The general objective of the *Toccata* project is to promote formal
specification and computer-assisted proof in the development of
software that requires a high assurance of its safety and its
correctness with respect to its intended behavior.

#### State of the Art of Program Verification

The importance of software in critical systems increased a lot in the last decade. Such a software appears in various application domains like transportation (e.g. airplanes, railway), communication (e.g. smart phones) or banking. The set of available features is quickly increasing, together with the number of lines of codes involved. Given the need of high assurance of safety in the functional behavior of such applications, the need for automated (i.e. computer-assisted) methods and techniques to bring guarantee of safety became a major challenge. In the past, the main process to check safety of a software was to apply heavy test campaigns, which take a large part of the costs of software development.

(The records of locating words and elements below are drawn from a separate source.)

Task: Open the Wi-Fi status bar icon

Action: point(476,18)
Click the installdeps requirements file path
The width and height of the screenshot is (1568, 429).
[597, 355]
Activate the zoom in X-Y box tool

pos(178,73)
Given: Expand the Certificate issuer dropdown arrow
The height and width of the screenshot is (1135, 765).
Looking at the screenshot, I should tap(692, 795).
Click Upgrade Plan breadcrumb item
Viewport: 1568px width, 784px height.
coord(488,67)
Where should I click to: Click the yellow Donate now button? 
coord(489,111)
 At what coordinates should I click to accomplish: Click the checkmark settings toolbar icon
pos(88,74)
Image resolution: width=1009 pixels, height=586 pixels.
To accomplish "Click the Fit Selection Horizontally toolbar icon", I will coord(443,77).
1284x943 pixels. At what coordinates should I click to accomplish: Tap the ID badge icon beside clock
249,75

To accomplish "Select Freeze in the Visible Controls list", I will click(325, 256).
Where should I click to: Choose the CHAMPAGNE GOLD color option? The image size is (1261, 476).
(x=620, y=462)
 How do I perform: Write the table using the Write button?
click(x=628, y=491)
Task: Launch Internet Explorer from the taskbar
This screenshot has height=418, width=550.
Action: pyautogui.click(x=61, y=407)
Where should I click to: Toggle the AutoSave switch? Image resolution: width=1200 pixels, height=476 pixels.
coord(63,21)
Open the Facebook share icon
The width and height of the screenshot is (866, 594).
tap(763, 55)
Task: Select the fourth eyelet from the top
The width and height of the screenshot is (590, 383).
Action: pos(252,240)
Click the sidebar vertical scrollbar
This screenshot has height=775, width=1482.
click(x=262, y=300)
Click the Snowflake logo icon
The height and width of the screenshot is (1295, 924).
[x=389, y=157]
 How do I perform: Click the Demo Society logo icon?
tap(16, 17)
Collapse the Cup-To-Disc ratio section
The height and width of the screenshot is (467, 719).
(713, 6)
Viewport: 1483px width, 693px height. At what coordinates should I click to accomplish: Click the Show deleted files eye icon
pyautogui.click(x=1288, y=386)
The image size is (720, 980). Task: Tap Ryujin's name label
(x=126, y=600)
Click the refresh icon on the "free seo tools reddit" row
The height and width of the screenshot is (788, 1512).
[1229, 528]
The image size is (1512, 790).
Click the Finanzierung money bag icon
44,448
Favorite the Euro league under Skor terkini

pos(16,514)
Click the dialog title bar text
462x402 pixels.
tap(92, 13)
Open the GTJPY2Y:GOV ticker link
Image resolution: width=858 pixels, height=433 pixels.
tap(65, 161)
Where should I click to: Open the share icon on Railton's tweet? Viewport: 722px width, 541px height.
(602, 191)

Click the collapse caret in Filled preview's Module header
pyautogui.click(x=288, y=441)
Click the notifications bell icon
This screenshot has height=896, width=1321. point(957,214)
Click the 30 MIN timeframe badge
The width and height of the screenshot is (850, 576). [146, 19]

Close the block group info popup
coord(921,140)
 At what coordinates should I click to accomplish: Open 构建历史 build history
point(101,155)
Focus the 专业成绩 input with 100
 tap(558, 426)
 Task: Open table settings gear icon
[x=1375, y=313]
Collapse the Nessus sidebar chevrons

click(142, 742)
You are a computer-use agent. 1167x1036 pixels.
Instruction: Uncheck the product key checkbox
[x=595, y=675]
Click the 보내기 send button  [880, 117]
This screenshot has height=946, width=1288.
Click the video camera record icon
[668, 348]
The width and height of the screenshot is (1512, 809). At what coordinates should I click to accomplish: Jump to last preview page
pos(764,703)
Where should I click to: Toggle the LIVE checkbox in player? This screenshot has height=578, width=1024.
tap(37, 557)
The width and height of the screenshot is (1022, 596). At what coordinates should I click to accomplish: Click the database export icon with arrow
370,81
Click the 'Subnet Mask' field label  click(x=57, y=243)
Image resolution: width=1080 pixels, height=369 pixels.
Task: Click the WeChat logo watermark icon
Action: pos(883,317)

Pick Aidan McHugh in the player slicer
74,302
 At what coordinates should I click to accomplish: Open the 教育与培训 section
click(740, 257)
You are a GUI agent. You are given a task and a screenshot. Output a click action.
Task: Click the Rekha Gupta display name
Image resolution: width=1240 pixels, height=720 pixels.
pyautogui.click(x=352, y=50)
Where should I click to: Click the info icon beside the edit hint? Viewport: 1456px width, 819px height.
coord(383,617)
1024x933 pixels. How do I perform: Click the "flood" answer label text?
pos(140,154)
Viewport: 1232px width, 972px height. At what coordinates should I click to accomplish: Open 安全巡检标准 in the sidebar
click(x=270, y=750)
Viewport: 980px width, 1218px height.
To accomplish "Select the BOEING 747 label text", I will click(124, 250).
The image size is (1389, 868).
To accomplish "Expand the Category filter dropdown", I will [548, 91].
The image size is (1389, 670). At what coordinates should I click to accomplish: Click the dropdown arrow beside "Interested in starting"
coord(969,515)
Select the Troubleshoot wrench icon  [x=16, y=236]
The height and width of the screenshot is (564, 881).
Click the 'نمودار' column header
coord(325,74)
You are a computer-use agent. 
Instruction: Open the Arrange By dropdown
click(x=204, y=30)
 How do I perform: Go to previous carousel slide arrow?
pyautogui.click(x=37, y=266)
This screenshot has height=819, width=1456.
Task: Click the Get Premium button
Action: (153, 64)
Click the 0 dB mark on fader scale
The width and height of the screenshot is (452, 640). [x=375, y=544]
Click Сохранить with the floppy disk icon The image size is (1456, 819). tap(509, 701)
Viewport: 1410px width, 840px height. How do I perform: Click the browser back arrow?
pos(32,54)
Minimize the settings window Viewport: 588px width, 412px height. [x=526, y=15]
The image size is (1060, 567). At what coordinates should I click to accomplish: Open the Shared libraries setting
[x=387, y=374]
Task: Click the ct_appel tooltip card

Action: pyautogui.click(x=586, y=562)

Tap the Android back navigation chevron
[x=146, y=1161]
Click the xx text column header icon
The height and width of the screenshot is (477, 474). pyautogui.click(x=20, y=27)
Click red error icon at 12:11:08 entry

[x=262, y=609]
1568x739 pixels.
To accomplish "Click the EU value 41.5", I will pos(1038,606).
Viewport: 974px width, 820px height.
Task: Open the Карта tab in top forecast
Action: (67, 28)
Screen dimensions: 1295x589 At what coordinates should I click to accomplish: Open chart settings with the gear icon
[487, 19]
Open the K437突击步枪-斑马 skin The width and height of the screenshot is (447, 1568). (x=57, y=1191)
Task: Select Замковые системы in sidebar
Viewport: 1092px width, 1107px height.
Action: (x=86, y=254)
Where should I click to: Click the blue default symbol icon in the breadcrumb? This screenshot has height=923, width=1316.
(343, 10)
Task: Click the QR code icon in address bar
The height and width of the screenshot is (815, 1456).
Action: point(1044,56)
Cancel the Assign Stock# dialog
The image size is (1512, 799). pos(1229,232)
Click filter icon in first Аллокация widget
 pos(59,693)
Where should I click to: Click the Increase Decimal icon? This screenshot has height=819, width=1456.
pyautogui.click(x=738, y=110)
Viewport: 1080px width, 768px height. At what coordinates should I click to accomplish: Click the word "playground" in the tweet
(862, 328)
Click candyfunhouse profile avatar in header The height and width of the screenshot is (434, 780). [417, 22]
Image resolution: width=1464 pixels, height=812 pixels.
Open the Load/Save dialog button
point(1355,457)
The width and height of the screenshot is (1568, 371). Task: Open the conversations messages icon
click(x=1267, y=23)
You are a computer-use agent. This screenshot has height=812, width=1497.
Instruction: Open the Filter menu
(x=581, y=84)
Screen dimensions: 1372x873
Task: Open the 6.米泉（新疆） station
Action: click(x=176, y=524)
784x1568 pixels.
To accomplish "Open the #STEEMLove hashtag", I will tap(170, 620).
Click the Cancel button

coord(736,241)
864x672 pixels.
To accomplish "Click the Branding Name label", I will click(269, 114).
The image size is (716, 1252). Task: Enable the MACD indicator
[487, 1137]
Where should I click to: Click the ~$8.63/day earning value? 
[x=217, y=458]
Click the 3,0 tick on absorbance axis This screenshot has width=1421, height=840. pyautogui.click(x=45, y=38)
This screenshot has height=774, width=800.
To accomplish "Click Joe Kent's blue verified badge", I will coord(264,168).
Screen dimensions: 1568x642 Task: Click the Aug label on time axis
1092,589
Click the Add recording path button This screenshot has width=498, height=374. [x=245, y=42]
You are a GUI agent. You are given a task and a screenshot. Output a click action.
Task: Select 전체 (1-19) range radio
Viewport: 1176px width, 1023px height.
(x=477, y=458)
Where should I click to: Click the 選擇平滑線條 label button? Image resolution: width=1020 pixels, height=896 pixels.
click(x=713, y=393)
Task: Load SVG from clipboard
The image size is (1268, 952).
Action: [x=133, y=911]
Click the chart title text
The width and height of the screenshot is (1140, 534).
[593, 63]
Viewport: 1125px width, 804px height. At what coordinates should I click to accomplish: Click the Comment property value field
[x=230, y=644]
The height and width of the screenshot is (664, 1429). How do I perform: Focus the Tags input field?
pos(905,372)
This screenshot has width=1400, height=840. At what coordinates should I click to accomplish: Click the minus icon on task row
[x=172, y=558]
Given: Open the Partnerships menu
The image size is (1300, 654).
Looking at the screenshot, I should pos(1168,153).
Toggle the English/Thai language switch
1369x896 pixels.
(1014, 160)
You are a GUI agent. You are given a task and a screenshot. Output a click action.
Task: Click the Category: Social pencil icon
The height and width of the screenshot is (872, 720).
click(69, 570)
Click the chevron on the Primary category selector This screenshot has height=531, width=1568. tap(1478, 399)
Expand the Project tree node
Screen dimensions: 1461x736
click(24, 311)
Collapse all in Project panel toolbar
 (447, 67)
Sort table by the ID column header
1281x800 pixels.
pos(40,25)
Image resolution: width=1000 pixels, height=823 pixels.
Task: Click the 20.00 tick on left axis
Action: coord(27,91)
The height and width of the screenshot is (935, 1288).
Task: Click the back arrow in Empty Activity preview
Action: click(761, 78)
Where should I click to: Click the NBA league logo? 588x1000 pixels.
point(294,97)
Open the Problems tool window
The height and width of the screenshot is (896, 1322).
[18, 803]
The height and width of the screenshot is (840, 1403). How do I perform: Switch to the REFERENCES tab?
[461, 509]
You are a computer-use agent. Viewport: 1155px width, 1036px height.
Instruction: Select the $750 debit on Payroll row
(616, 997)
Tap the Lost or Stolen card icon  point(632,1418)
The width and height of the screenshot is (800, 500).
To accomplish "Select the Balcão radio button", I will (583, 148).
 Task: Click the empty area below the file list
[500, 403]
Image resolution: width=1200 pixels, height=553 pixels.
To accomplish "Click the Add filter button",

This is why *static analysis* techniques were invented to complement
tests. The general aim is to analyze a program code without executing
it, to get as much guarantees as possible on all possible executions
at once. The main classes of static analysis techniques are:

*Abstract Interpretation*: it approximates program execution by abstracting program states into well-chosen abstraction domains. The reachable abstract states are then analyzed in order to detect possible mistakes, corresponding to abstract states that should not occur. The efficiency of this approach relies on the quality of the approximation: if it is too coarse, false positives will appear, which the user needs to analyze manually to determine if the error is real or not. A major success of this kind of approach is the verification of absence of run-time errors in the control-command software of the Airbus A380 by the tool*Astrée*[77] .*Model-checking*: it denotes a class of approaches that got a great success in industry, e.g. the quality of device drivers of Microsoft's Windows operating system increased a lot by systematic application of such an approach [76] . A program is abstracted into a finite graph representing an approximation of its execution. Functional properties expected for the execution can be expressed using formal logic (typically temporal logic) that can be checked valid by an exploration of the graph. The major issue of model-checking is that the size of the graph can get very large. Moreover, to get less coarse approximations, one may be interested in abstracting a program into an infinite graph. In that case, extensions of model-checking are proposed: bounded model-checking, symbolic model-checking, etc.*Predicate Abstraction*is also a rather successful kind of model-checking approach because of its ability of getting iteratively refined to suppress false positives [48] .*Deductive verification*: it differs from the other approaches in that it does not approximate program execution. It originates from the well-known*Hoare logic*approach. Programs are formally specified using expressive logic languages, and mathematical methods are applied to formally prove that a program meets its specification.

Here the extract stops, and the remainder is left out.